In Committee for Sound Water & Land Development v. City of Seaside (2022) 79 Cal.App.5th 389, the Sixth District Court of Appeal upheld the trial court’s finding that a CEQA challenge to a proposal to develop a large “Mixed-Use Urban Village” on the former Fort Ord military base (Project) was time-barred. The Court also found that an alleged violation of due process to have been mooted by changes in the law governing land use on the former military base.

In 2017, KB Bakewell (KB) proposed to redevelop a site within the former Fort Ord military base, and, in March of 2020, the City of Seaside (City) prepared and certified an EIR, and approved the Project, including a specific plan. On March 6, 2020, the City issued a Notice of Determination, beginning a 30-day statute of limitations. On April 6, 2020, the Committee for Sound Water & Land Development (Petitioners) filed suit, raising causes of action under CEQA. Petitioners subsequently dismissed their suit without prejudice, but filed a second suit on September 1, 2020, raising the same claims and adding the Fort Ord Reuse Authority (FORA), the agency charged with determining the consistency of development projects within the Fort Ord Reuse Plan at the time of the Project’s approval, as an additional respondent.

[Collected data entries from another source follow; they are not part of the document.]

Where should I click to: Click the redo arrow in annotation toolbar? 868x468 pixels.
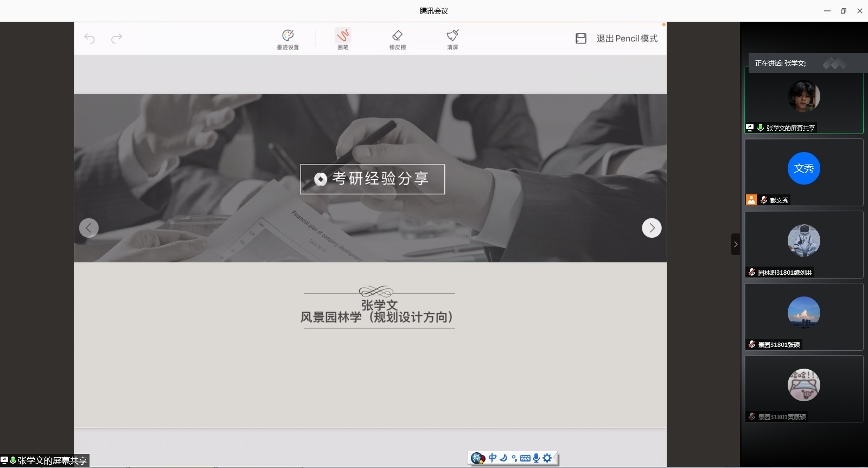coord(117,39)
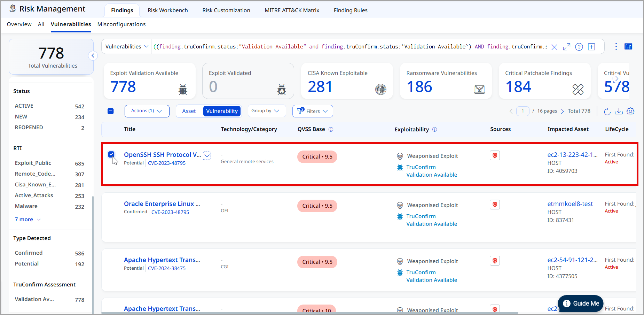Click the add widget plus icon

(x=591, y=47)
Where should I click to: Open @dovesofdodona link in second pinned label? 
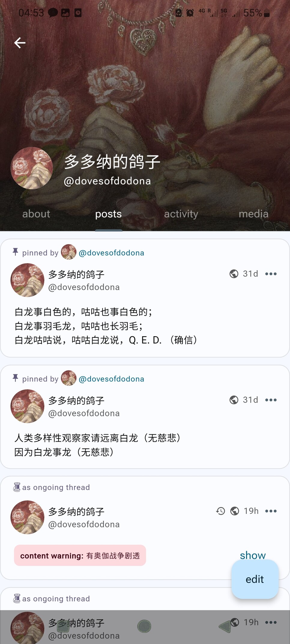coord(111,379)
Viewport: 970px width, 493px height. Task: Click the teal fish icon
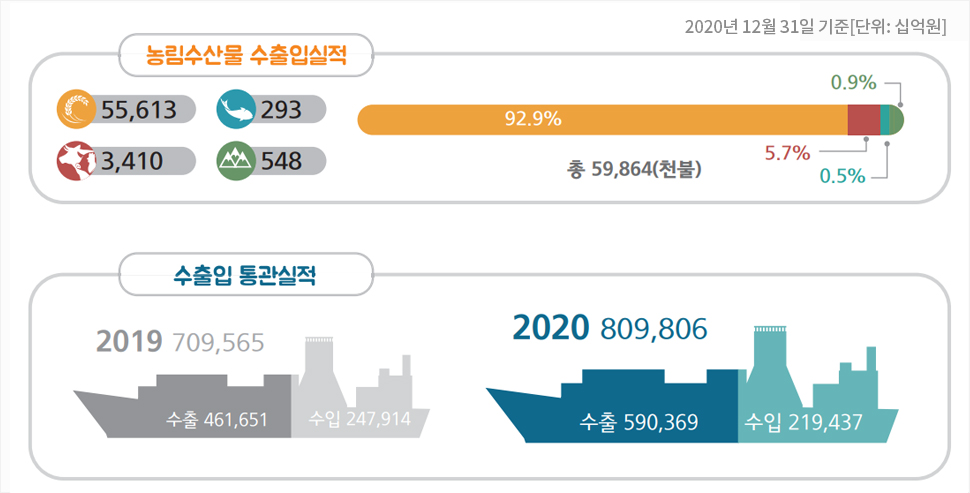(x=236, y=109)
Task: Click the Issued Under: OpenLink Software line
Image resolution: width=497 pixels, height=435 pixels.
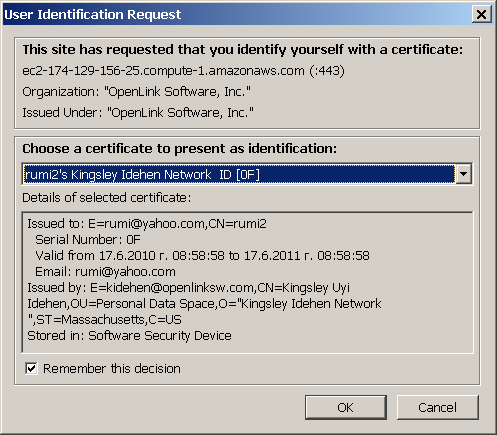Action: [x=138, y=113]
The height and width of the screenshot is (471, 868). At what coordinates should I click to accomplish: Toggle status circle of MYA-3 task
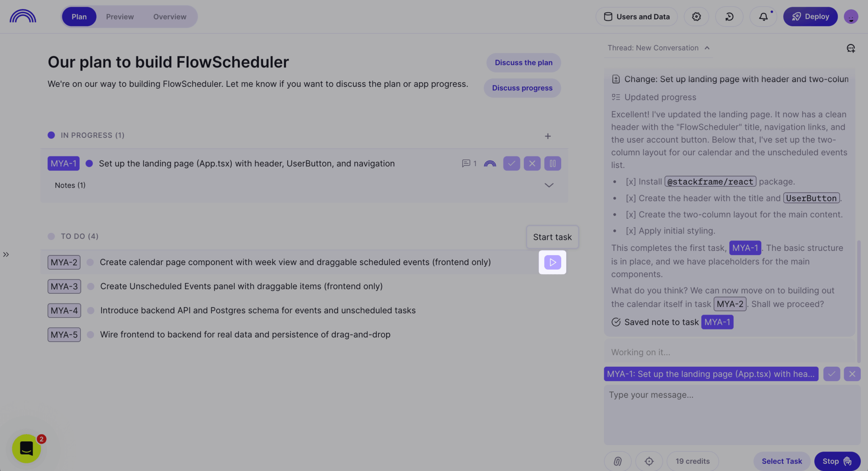[90, 287]
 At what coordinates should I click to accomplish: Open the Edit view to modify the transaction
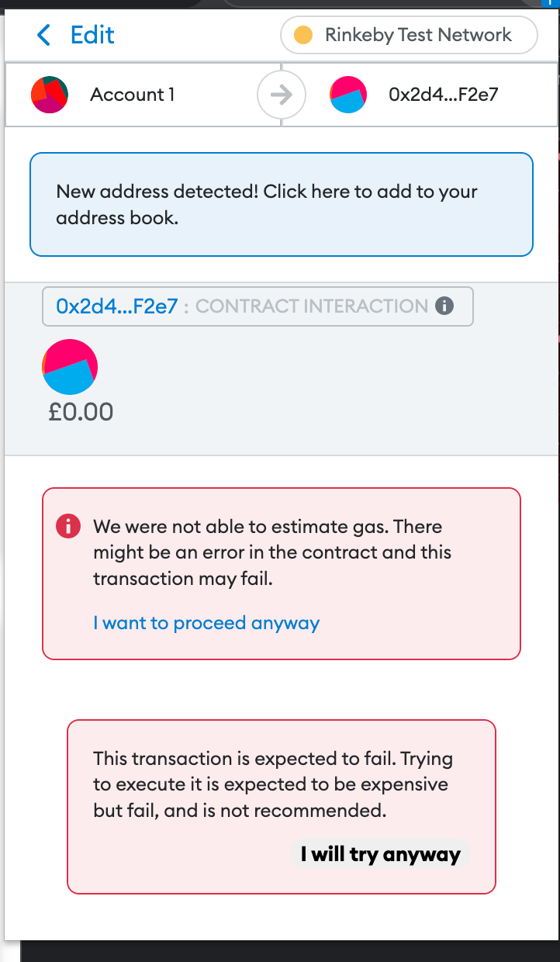point(92,35)
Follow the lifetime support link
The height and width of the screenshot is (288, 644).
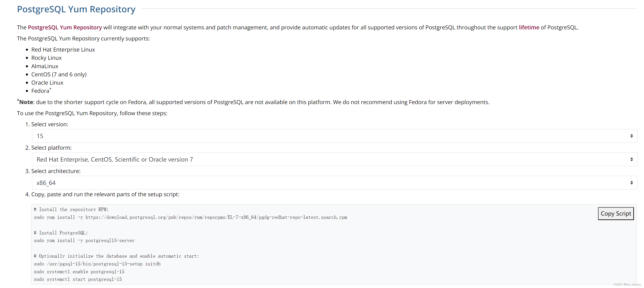(x=529, y=27)
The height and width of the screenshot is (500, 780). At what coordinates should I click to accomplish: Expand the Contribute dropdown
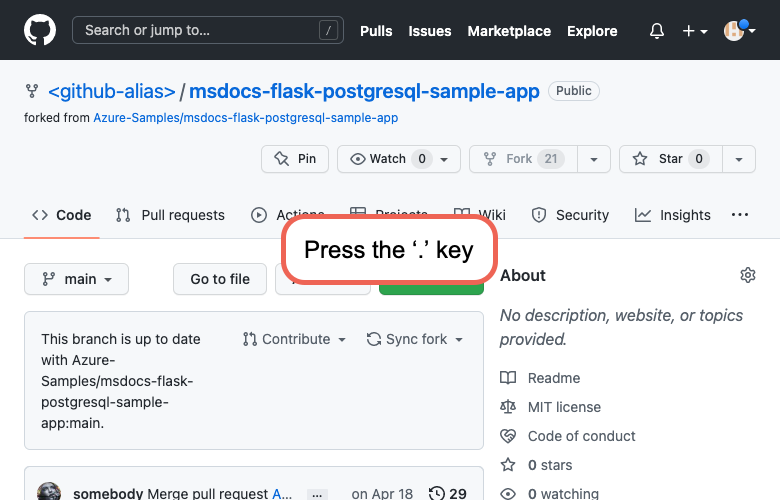pos(295,339)
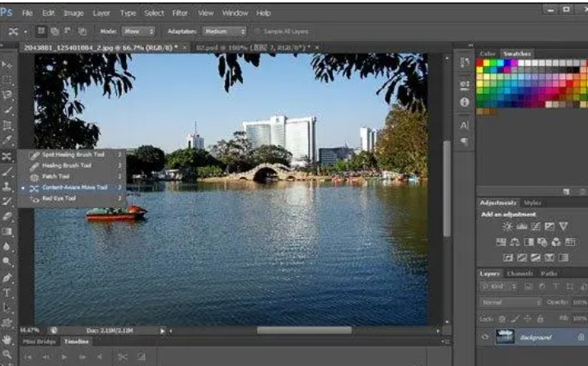This screenshot has width=588, height=366.
Task: Open the Filter menu
Action: coord(180,13)
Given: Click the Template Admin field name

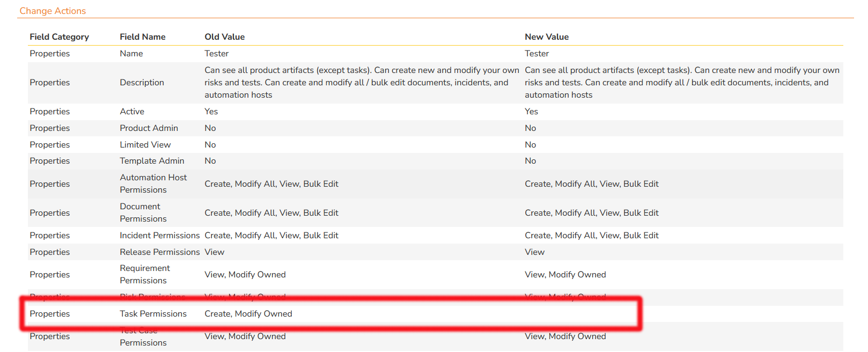Looking at the screenshot, I should tap(152, 160).
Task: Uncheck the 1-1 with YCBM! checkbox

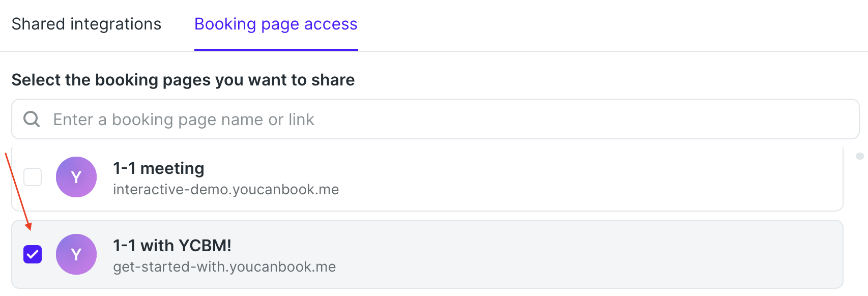Action: [x=33, y=254]
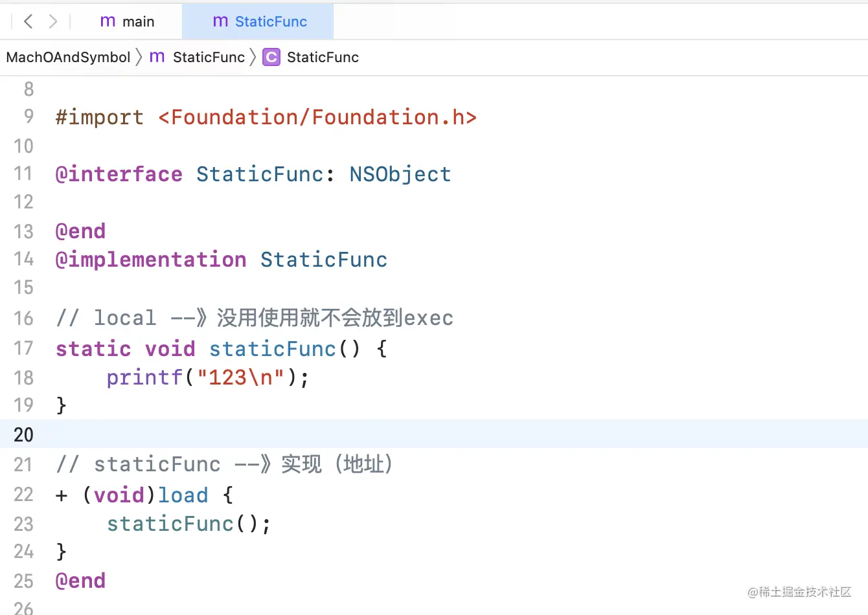Select the StaticFunc editor tab label
Screen dimensions: 868x615
coord(271,21)
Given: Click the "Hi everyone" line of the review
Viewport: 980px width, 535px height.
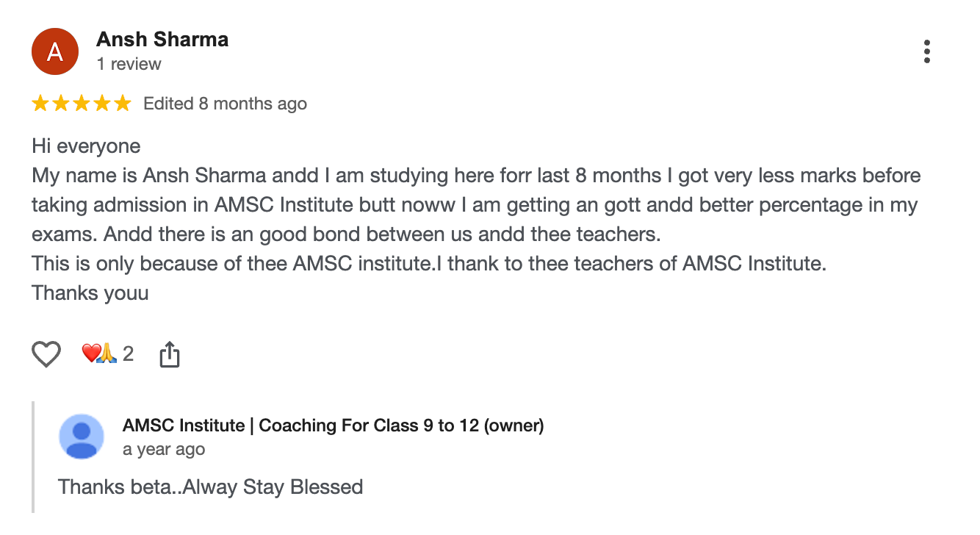Looking at the screenshot, I should (86, 146).
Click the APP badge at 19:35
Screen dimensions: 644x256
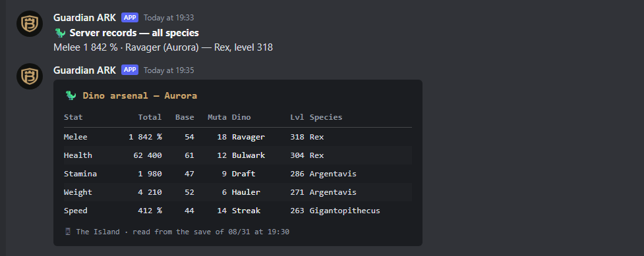[x=130, y=70]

KB demurred to the second lawsuit, arguing that it was untimely as to the CEQA claims, even after application of the California Judicial Council’s Emergency rule 9, which tolled statutes of limitations in 2020 due to the COVID-19 pandemic. As to a due process claim asserted against FORA arising out of the agency’s alleged failure to provide notice of the consistency hearing for the Project, KB argued that FORA no longer existed, and that the claim was therefore moot and the relief sought unable to be provided. The City also demurred, arguing that the second suit was a sham pleading, filed to circumvent an unavoidable procedural defect Petitioners caused in their first suit – the failure to request a hearing within 90 days – which would have required its dismissal. The trial court granted both demurrers without leave to amend and Petitioners appealed.

Statute of Limitations

As originally adopted on April 6, 2020, Emergency rule 9 tolled all civil statutes of limitations until 90 days after the Governor lifted the declared COVID-19 state of emergency. But in May of that year, the Judicial Council amended the rule, in light of public comment on the importance of CEQA’s unusually short limitations periods, to toll shorter statutes of limitations only from April 6, 2020 until August 3, 2020.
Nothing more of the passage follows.